Route information
- Maintained by Bihar State Road Development Corporation (BSRDC)
- Length: 83.25 km (51.73 mi)

Major junctions
- North end: Sakaddi (Bhojpur district)
- South end: Nasriganj (Rohtas district)

Location
- Country: India
- State: Bihar

Highway system
- Roads in India; Expressways; National; State; Asian; State Highways in Bihar

= State Highway 81 (Bihar) =

Road in Bihar, India

State Highway 81 (SH-81) is a 83.25 Km long state highway in Bihar, India. It covers two major districts (Bhojpur and Rohtas) of Bihar. This state highway starts from Sakaddi near Arrah and ends at Nasriganj near Dehri-on-Sone and Daudnagar.

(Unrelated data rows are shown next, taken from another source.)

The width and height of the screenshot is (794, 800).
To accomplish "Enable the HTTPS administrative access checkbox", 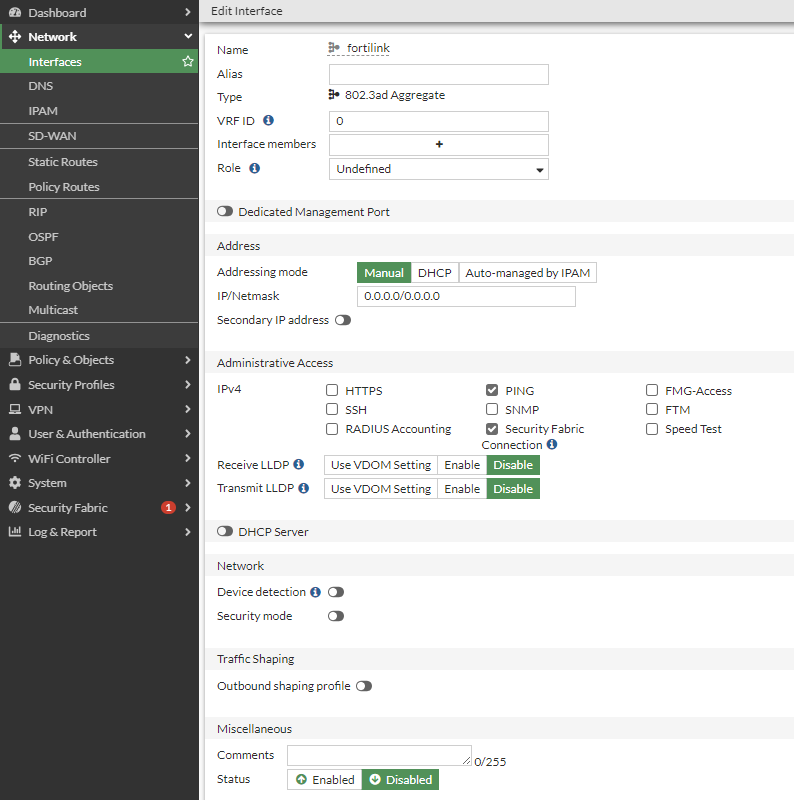I will [332, 391].
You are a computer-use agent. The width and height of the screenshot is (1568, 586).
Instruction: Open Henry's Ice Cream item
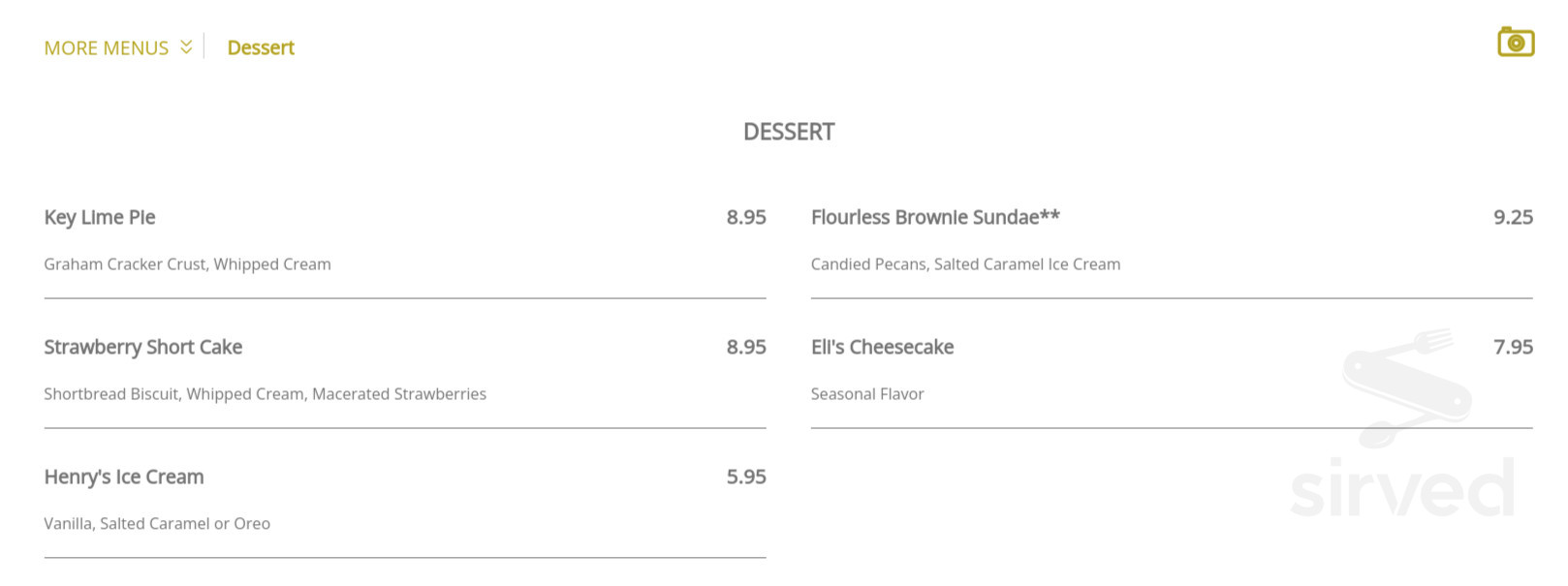[124, 477]
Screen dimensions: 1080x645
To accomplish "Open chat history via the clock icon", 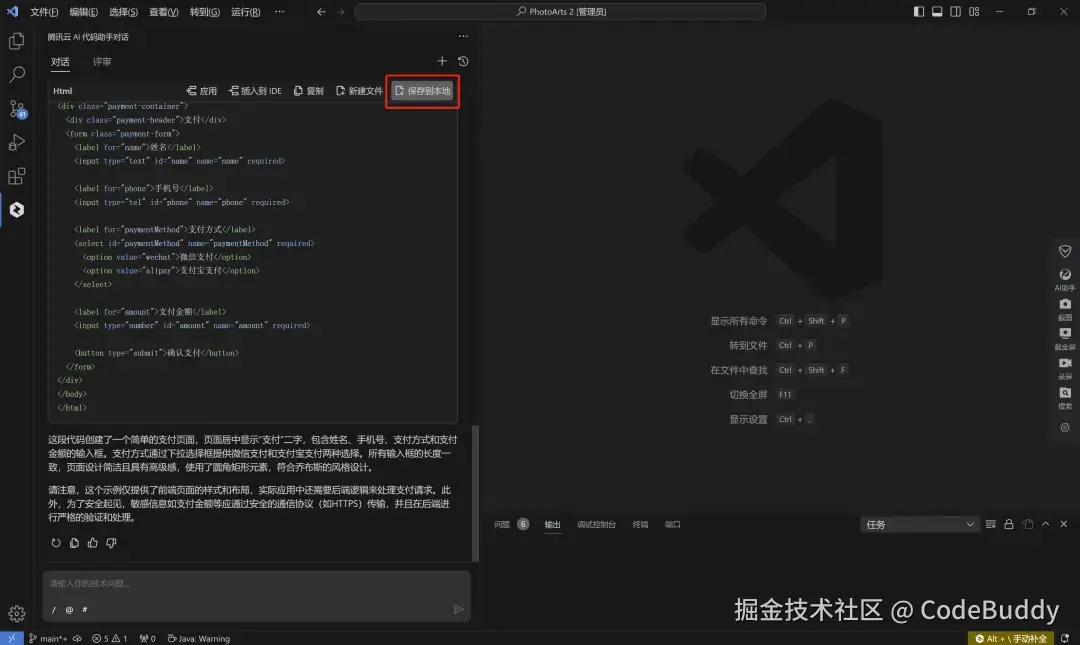I will point(461,60).
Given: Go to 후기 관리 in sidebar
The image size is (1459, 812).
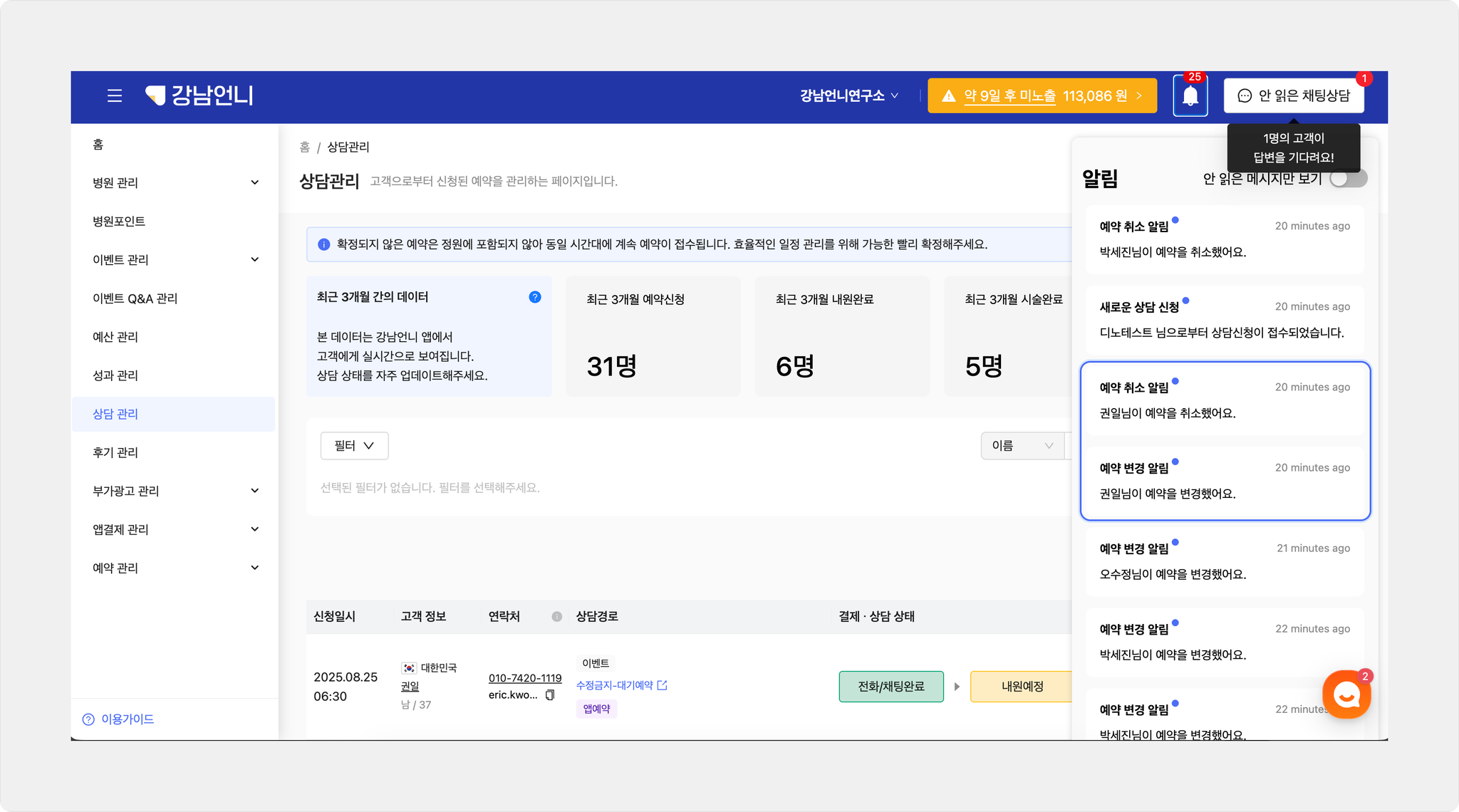Looking at the screenshot, I should [115, 452].
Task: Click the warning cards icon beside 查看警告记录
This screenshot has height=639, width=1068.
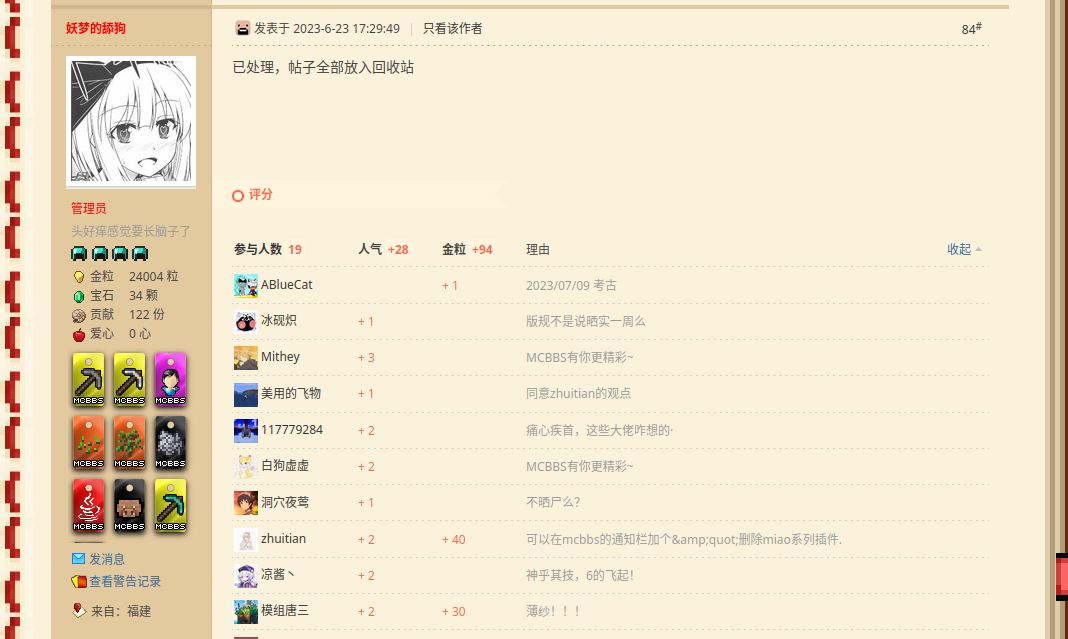Action: [x=78, y=581]
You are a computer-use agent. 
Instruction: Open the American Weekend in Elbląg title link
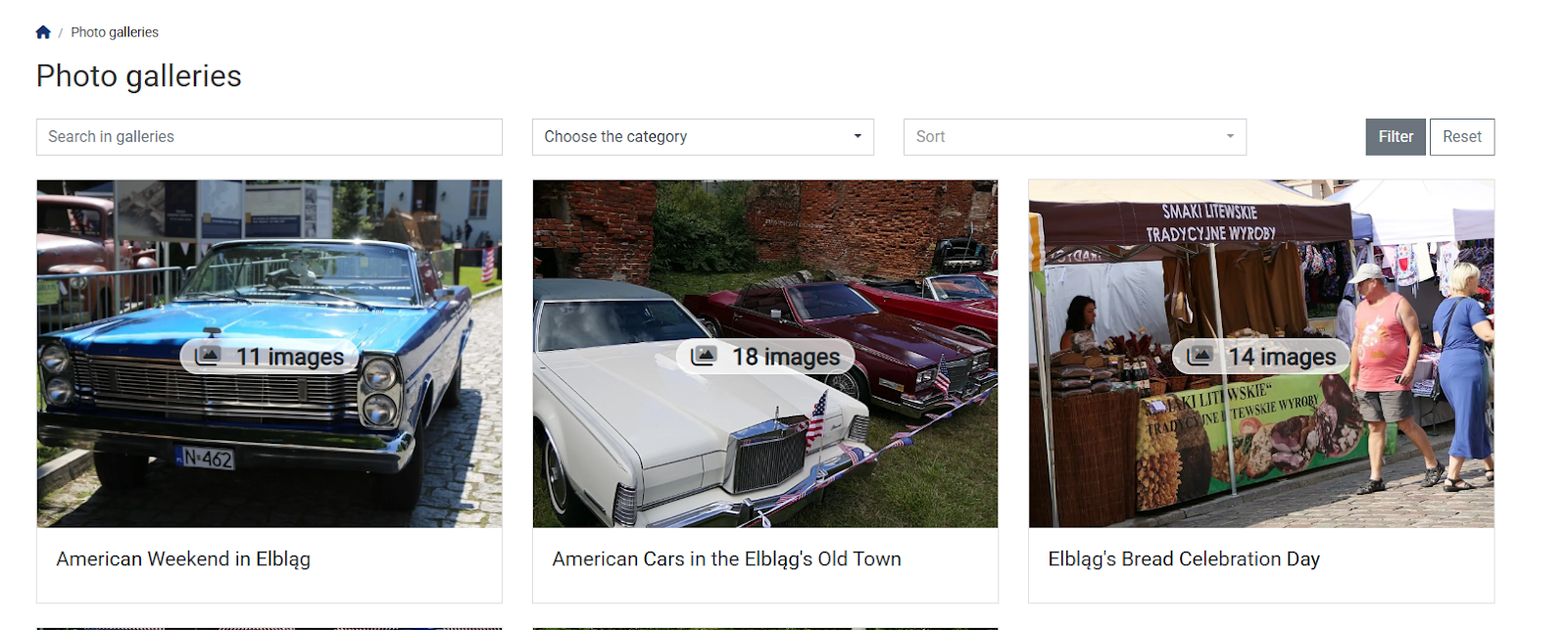pyautogui.click(x=183, y=559)
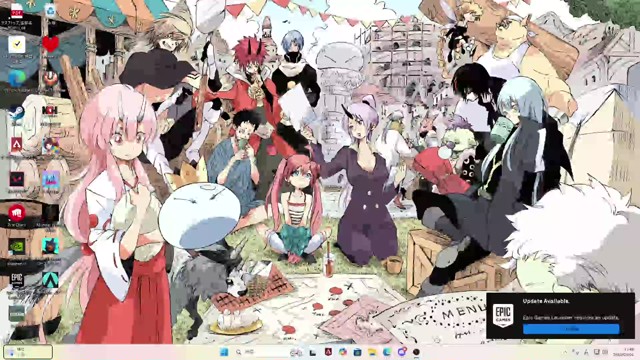Image resolution: width=640 pixels, height=360 pixels.
Task: Open the PDF file on the desktop
Action: tap(17, 14)
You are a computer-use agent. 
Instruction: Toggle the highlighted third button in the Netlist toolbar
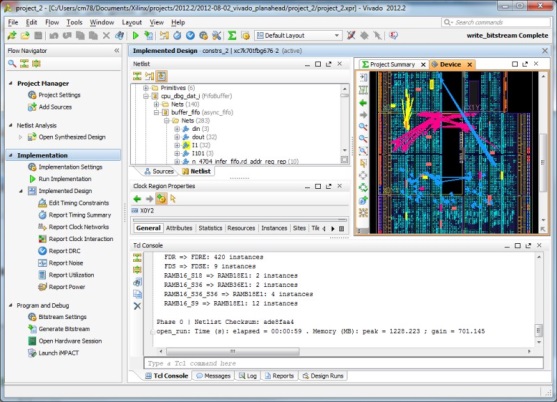point(161,76)
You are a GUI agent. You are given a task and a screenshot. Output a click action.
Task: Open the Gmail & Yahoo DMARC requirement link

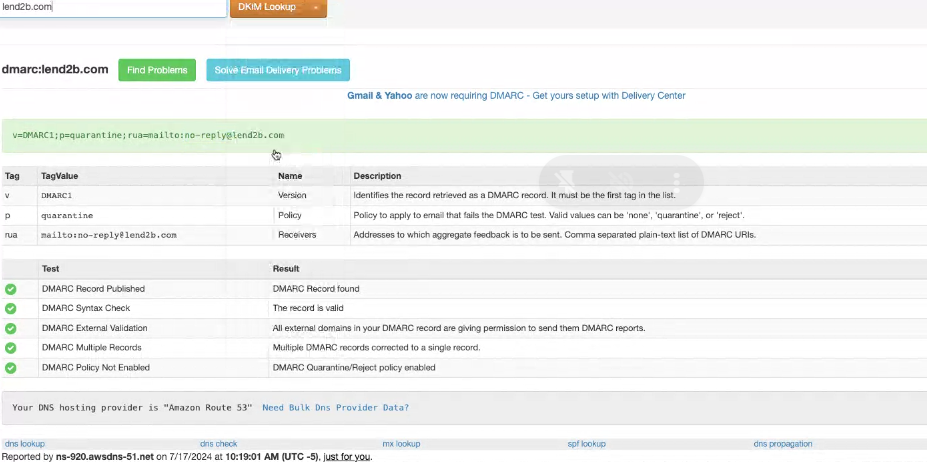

SH-81 is also known as the Sakaddi-Sahar-Nasriganj road.

==Route==
The route of SH-81 from north to south direction is as follows:

- Sakaddi
- Kulharia railway station
- Chandi
- Jalpura Tapa
- Akhgaon
- Sandesh
- Sahar (near Arwal)
- Nasriganj

Note:
- from Sakaddi, NH-922 move west towards Arrah & Buxar; or east towards Koilwar, Bihta, Danapur & Patna.
- from Nasriganj, SH-15 moves south towards Dehri-on-Sone
- from Nasriganj, NH-120 move east towards Daudnagar & Gaya; or north-west towards Bikramganj & Dumraon.